Russia has begun enforcing a new law that allows the government to ban websites containing what it considers objectionable material.
Supporters say the law, which was signed by President Vladimir Putin earlier this year, is meant to protect young people from child pornography and information about suicide and drug use.
But critics says the vague wording could be used to block opposition websites and enables the government to selectively choose which sites to blacklist.
The Internet law follows the swift passage of a series of other Russian laws this year restricting civic freedoms and foreign influence. Lawmakers on Wednesday passed a treason bill that makes it a crime to give information deemed harmful to foreign-based non-governmental organizations. Other recently passed measures include laws that criminalize slander, tighten restrictions on non-governmental groups with foreign funding, and curb public protests.

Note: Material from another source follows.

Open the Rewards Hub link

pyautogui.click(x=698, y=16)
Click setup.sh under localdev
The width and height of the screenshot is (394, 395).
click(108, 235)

Jeffrey Mankoff, from the Center for Strategic and International Studies
, says that in light of recent protests and demonstrations, the new laws and recent actions are signs that someone in the Kremlin is worried about the durability of the system.
"They're trying to lash out in ways to shore up what they think are their weak points," said Mankoff. "It is unfortunate because I think they misunderstand the nature of the challenge they face. It's not divided opposition, it's not State Department funding for democracy promotion that's really the source of the problem. It's a question of can they establish a legitimacy with the public?"
Mankoff says it appears as though the government does not have a plan for where to take the country and for convincing people they can get there.
"Putin's in power for at least another six years, but what he wants to do over the course of those six years seems completely undefined," he said.
The Kremlin has consistently maintained that it is operating within the law and is merely taking action against violent, unsanctioned protests in an attempt to strengthen security, and keep the public safe.
Critics say the new legislation is designed to suppress information and stifle dissent.